戦争のない20日間のJeffreyのレビュー・感想・評価

戦争のない20日間(1976年製作の映画)
3.8
‪「戦争のない20日間」‬

‪冒頭、冬の海に兵士達が休息する。
空爆、従軍記者の男、戦友の姿、妻との離婚、恋愛、疎開地タシケント。出会いと別れ、聴衆の前での大演説。今、アジアの寒い国でロマンスが始まる…本作は1977年ジョルジョ・サドゥール賞受賞したアレクセイ・ゲルマン監督の傑作と評価された作品で、原作はシーモノフの「ロパーチンの手帳より」である。

この度、初鑑賞したが素晴らしい。
本作は戦前のタルコフスキーが唯一ゲルマンの作品で見たとされているのが本作だそうだ。そしてとあるシークエンスに彼は大絶賛をしたとのこと。

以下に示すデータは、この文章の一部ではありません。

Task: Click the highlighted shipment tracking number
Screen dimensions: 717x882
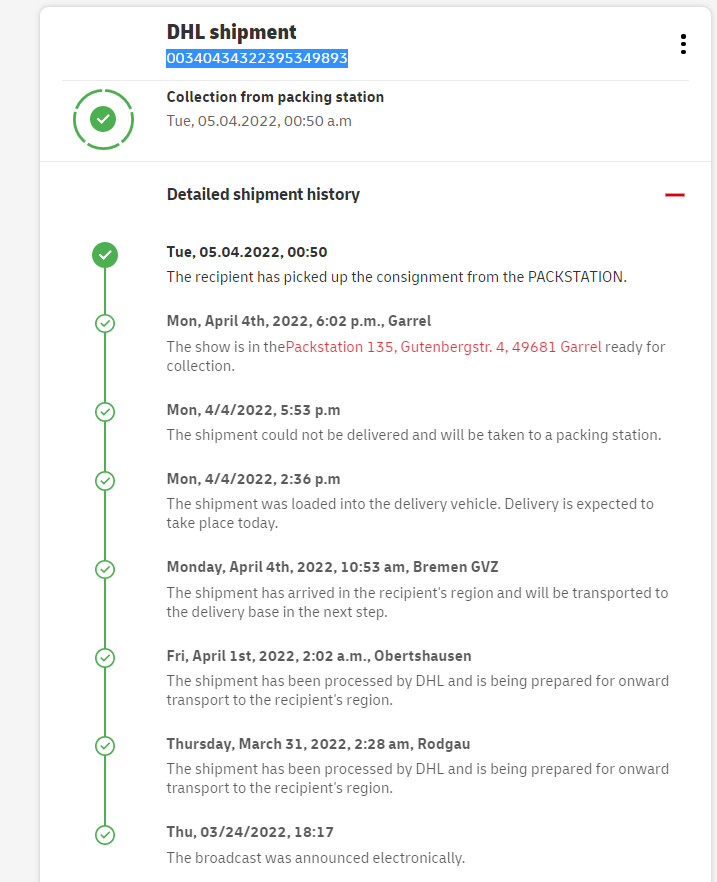Action: pyautogui.click(x=257, y=59)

主人公演じたユーリー・ニクーリンはソ連時代を代表するサーカス芸人であり喜劇俳優との事で当時人気女優だったリュドミーラ・グルチェンコ演じる女優と遠く離れた中央アジアで惹かれ合う男女を演じている。これが素晴らしかった。

本作は冒頭から見入ってしまう美しい冬の海のシークエンスから始まり、若い兵士が砂浜に座り込みそれを映す。

続いて一人称で出来事が語られ、不意に空襲と叫ぶ1人の兵士の声とともに戦闘機が複数現れ爆撃をする。

続く波に打ち上げられた死体、機関車のショット、車内でのそれぞれの会話、、廃墟と化した建物の景観、そこで写真撮影する人々、そして空爆…と一連の流れがすごく印象的だ。

終盤の爆撃の後のベルリンまでの道のりは遥か先だと言う言葉で締めくくられるのはとても心に残る。

さて、物語は20日間の休暇を得て銃後の街を歩いてタシケントへ向かう従軍作家ロパーチン。いくつかの目的を果たしてニーナと言う女性と親密になっていく。だが、現実はそう甘くなく、前線に戻らなければいけない事になる。

そしてそのロマンスは徐々に失っていく…と説明するとそんな感じで、戦時中の中の出会いと別れを淡々と描いたゲルマンの傑作である。

余談だが本作の中で俳優たちが着ている戦時中の服はタシケントの新聞やレニングラードのラジオで呼びかけ、それらを保持している家庭から安く譲ってもらった貴重な品々であるとのこと。

これを聞くだけでもゲルマンが映画作りに対して一切の妥協を許さなかった事がわかる。

もっと言うとソ連映画のセット撮影が中心だった時代に、彼はわざわざカザフスタンまで列車を走らせて撮影して、その中央アジア内陸部の冬の寒さをスタッフに味わわせて、半ば恨みを買われていたそうだ。すごい話である。

今では人権と言う名のもとにこんな事、中々できないであろう…それにしても戦争を体験していない彼がここまで戦争映画を撮影できた事に驚かされる。

もちろん彼が1938年生まれと言うことで第二次世界大戦を子供の時代は経験しているが、ほとんど記憶にないだろう。本作はゲルマンの作品の中でも傑作の地位にある。